Anche quella sera rincasò senza novità; a Ferraris e Ottavio riportò solo di una ragazza supposta vergine trovata incinta prima del matrimonio, di un bottegaio che intratteneva strani rapporti con il proprio garzone, di una vecchia che aveva tentato di adescare un giovanotto con la promessa di una ricompensa in denaro.

«Hanno anche avuto da dire di noi», riferì infine. «Di noi come marchesi: hanno saputo dell'assassinio della povera Giulietta e sospettano che il signor marchese abbia fatto sparire un'amante scomoda.»

«Si facciano gli affari loro, che io bado ai miei!» esclamò Ottavio, battendo una mano sul tavolo.

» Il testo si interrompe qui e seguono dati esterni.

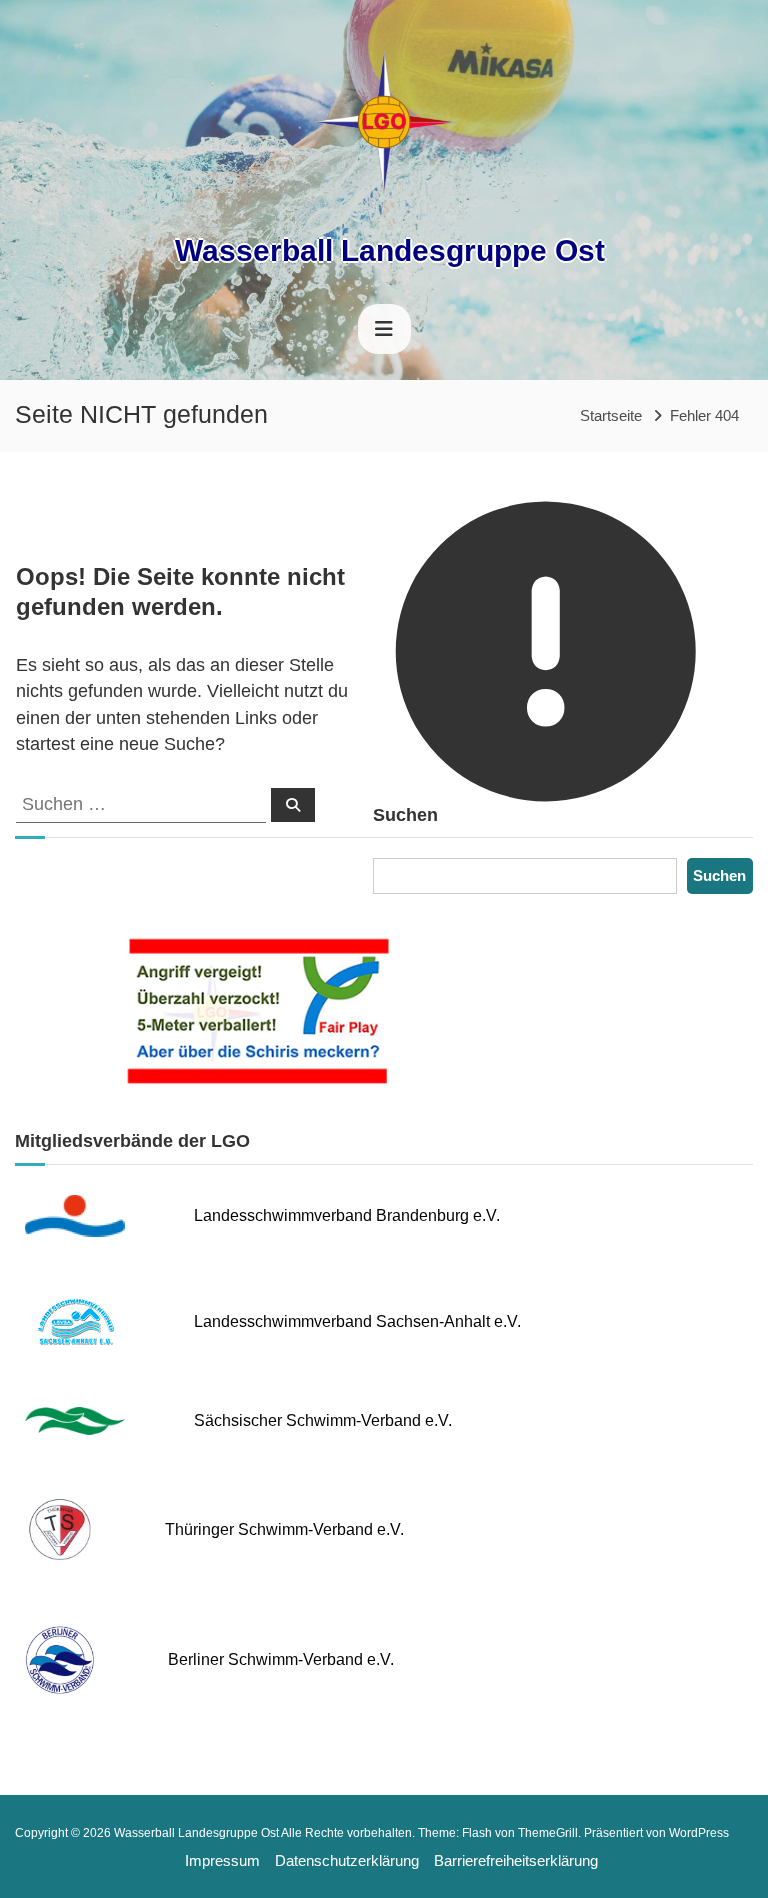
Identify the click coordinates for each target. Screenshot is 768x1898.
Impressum (222, 1860)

Galatea, guardandolo con aria di superiorità, domandò: «C'è del vero, per caso?»

Suo marito inclinò la testa e socchiuse gli occhi, ripetendo: «Del vero?»

«Non era la tua amante?»

«Ma come ti salta in mente, Tea? Un'amante, io?» disse, innervosendosi.

«Magari non lei; un'altra donna, forse?»

«Che cosa ti prende?»

«Perché non mi rispondi?»

Ottavio si alzò, le venne di fronte, ricacciò l'impulso istintivo di afferrarla per le spalle e scuoterla, come a farla svegliare dal sonno, e scandì con tono duro: «Io non ho amanti; ho solo una moglie».

Detto questo, si diresse in camera, dove si chiuse sbattendo la porta. Ludovica e Giovannino, che si erano già coricati sui rispettivi giacigli, si misero seduti, lui imbarazzato, lei spaventata. Ferraris, alzandosi a propria volta, raggiunse Galatea e le domandò sottovoce: «Perché l'hai fatto? Sai che non potrebbe mai... E poi davanti ai bambini...», il tutto accompagnato da un'espressione critica.

«Ho sentito di doverlo fare... Scusami, sono stanca...» sussurrò mesta prima di avviarsi sui passi di Ottavio, temendo il modo in cui l'avrebbe accolta.